Case Study: How Dimona Built a Real-Time Inventory Management System on Rockset

At Dimona, a leading Latin American apparel company founded 55 years ago in Brazil, our business is t-shirts. We design them, manufacture them, and sell them to consumers online and through our five retail stores in Rio de Janeiro. We also supply B2B companies for their customers in Brazil and the United States.


Dimona
Source: https://www.instagram.com/p/BnyyCkIBtZL/

We’ve come a long way since 2011 when I joined Dimona to launch our first website. Today, our API enables our B2B customers to upload custom designs, and automatically route orders from their e-commerce sites to us. We then make the shirts on demand and ship them in as little as 24 hours.

Both APIs and fast-turnaround drop shipping were major innovations for the Latin American apparel industry, and it enabled us to grow very quickly. Today, we have more than 80,000 B2B customers supplied by our factories in Rio de Janeiro and South Florida. We can dropship on behalf of our B2B customers anywhere in Brazil and the U.S. and help them avoid the hassle and cost of import taxes.

Our business is thriving. However, we almost didn’t get here due to growing pains with our data technology.


Dimona
Source: https://www.instagram.com/p/CbI1YK7l21K/

Off-the-Shelf ERP Systems Too Limited

Due to our vertically-integrated business model, our supply chain is longer than most clothing makers. We need to track raw fabric as it arrives in our factories, the t-shirts as they move through the cutting, sewing and printing phases, and the finished products as they travel from factory to warehouse to retail store or mail carrier before finally reaching customers.

Not only is our supply chain longer than normal, so is the size and diversity of our inventory. We have up to one million t-shirts in stock depending on the season. And due to the many custom designs, colors, fabrics and sizes that we offer, the number of unique items is also higher than other apparel makers.

We tried many off-the-shelf ERP systems to manage our inventory end-to-end but nothing proved up to the task. In particular, limitations in these systems meant we could only store the end-of-day inventory counts by location, rather than a full record of each individual item as it traveled through our supply chain.

Tracking only inventory counts minimized the amount of data we had to store. However, it also meant that when we tried to compare these counts with the inventory movements we did have on file, mysterious errors emerged that we could not reconcile. That made it hard for us to trust our own inventory data.


Dimona manufacturing
Source: https://www.instagram.com/p/CU-92n-F5ZU/

MySQL Crumbles Under Analytic Load

In 2019, we deployed our own custom-built inventory management system to our main warehouse in Rio de Janeiro. Having had experience with AWS, we built our inventory management system around Amazon Aurora, AWS’s version of MySQL-as-a-service. Rather than just record end-of-day inventory totals, we recorded every inventory movement using three pieces of data: the item ID, its location ID, and the quantity of that item at that location.

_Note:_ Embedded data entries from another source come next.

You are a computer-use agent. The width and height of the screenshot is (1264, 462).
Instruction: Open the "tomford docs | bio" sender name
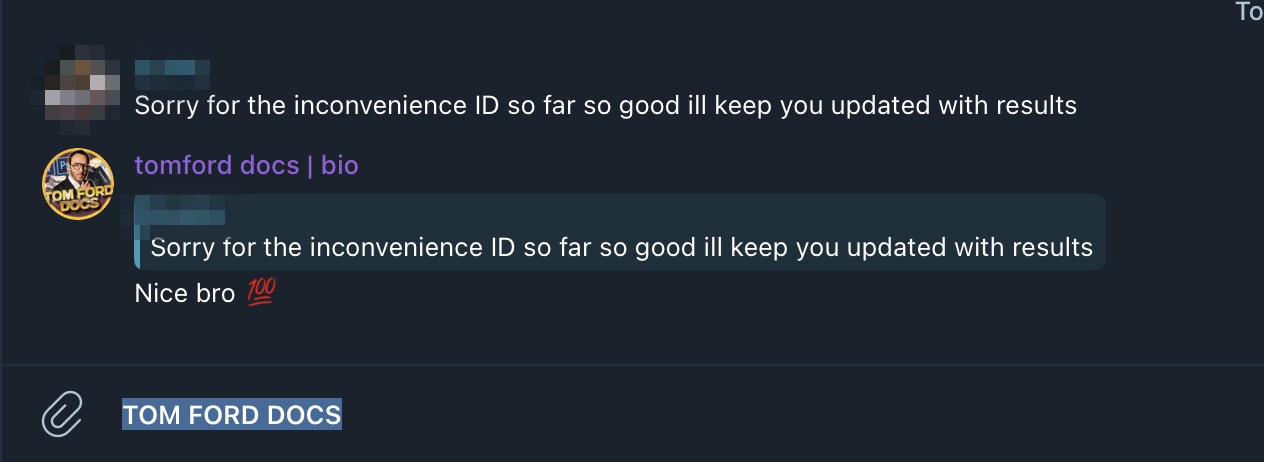246,165
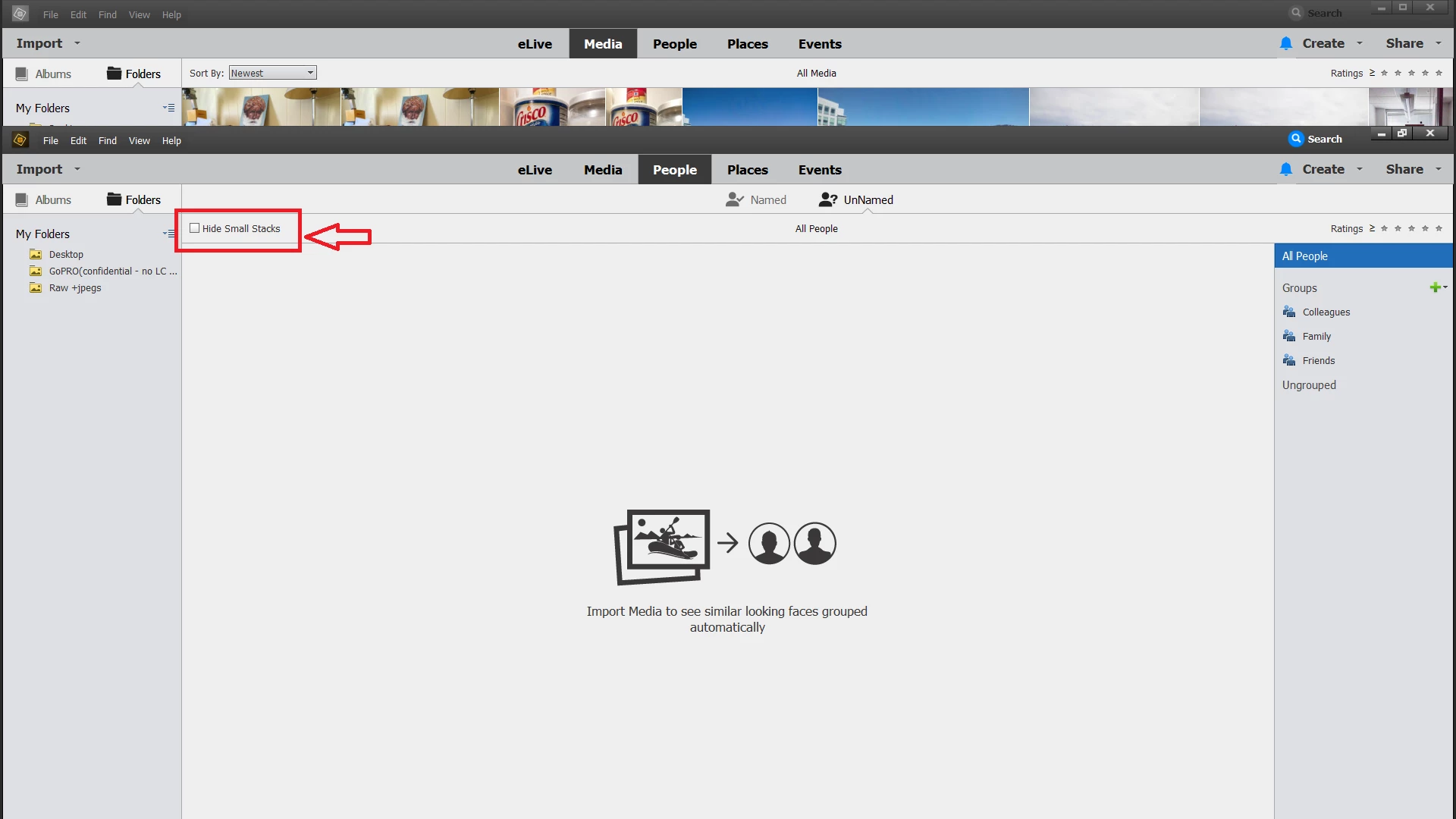This screenshot has height=819, width=1456.
Task: Switch to the Places tab
Action: [747, 169]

In other words, we created a ledger that tracked every t-shirt as it moved from raw fabric to finished goods into the hands of a customer. Every single barcode scan was recorded, whether it was a pallet of t-shirts shipped from the warehouse to a store, or a single shirt moved from one store shelf to another.

This created an explosion in the amount of data we were collecting in real time. Suddenly, we were uploading 300,000 transactions to Aurora every two weeks. But it also enabled us to query our data to discover the exact location of a particular t-shirt at any given time, as well as view high-level inventory totals and trends.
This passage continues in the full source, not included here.